On Thu, 20 Sep 2007 20:07:44 +0100, Matthew Toseland wrote:

> On Thursday 20 September 2007 17:37, Jusa Saari wrote:
>> What happens to the datastore when a node swaps its position? From what
>> I've understood, the requests are routed based on node locations, which
>> causes the contents of a node's datastore to reflect its position; if a
>> node changes its position to the other side of the position ring, it
>> will receive very few requests relevant to its datastore, which means
>> that the store will effectively get wiped clean every time the node
>> swaps.
>> 
>> I tried to look at freenetproject.org for this, but the documentation
>> there (http://freenetproject.org/understand.html) seems to be describing
>> the routing algorithm which predated NGRouting.
>> 
>> So, given this, would it make sense to simply delete from the store any
>> keys not near the current location after a swap? They can't be accessed
>> anyway except by pure luck, and will simply waste store space which
>> could otherwise be used to fill the store up with relevant keys.
> 
> It's not necessary. They will be automatically deleted when new keys are
> added, in accordance with the Least Recently Used cache replacement
> algorithm. Until new data comes in we may as well keep the old data.
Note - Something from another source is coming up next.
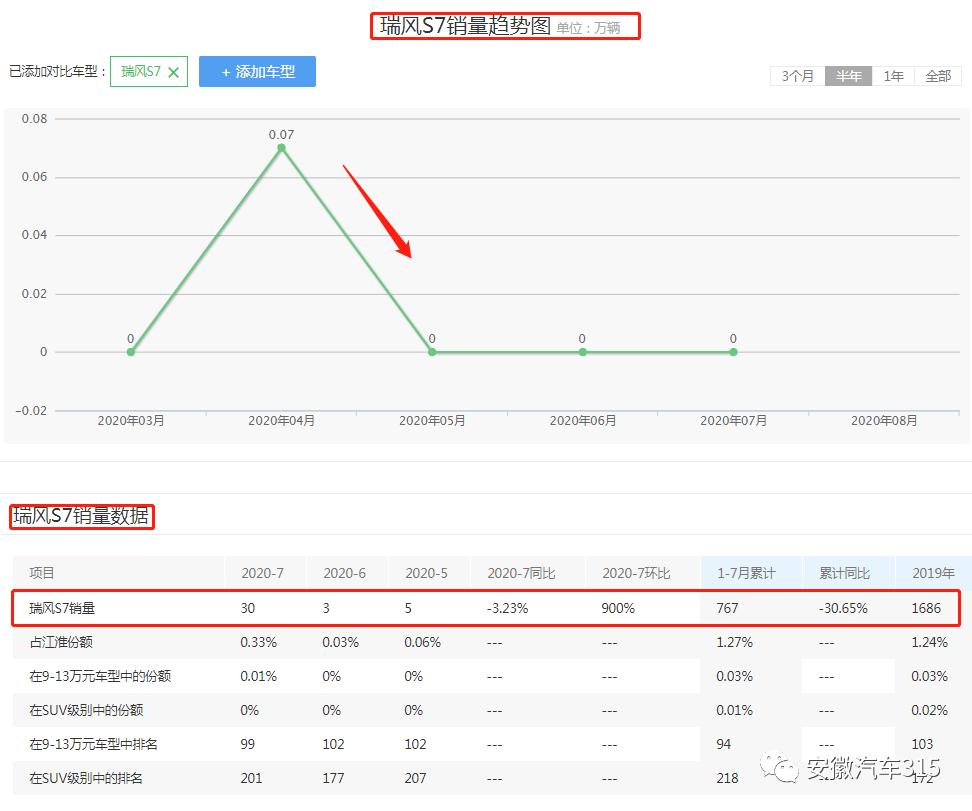Image resolution: width=972 pixels, height=811 pixels.
Task: Show 全部 time range data
Action: point(937,76)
Hmm... In that case, perhaps it would be worth it to remember recent
swaps? Because if we get a request relevant to our new position, the node
which last occupied it could still have the key in its datastore.

But then again, this would mess with a pure LRU cache replacement
algorithm, neccessiating adding the closeness of the key to our current
position as a factor. Argh :(.

> Also I'd expect *generally* that long range swaps occur mostly towards the
> beginning of a node's lifetime, rather than later on.

In a stable network with long-living nodes, yes. The few times I tried to
get into the "darknet", I lost all my contacts (from #freenet-refs or
whatever it was called) in a week or so. This would likely be true of
opennet as well; in fact I'd say that at any time, most freenet nodes have
only been in the network for a short time.

This could potentially mean that, since those short-lived nodes are unable
to do anything very useful, the semi-permanent network nodes which form
the "core" of Freenet will end up serving most requests, and therefore get
overloaded easily, while the nodes not directly connected to them won't be
able to find anything.

Is there a way to simulate the effect of constantly adding and shortly
afterwards removing large amounts of node to Freenet?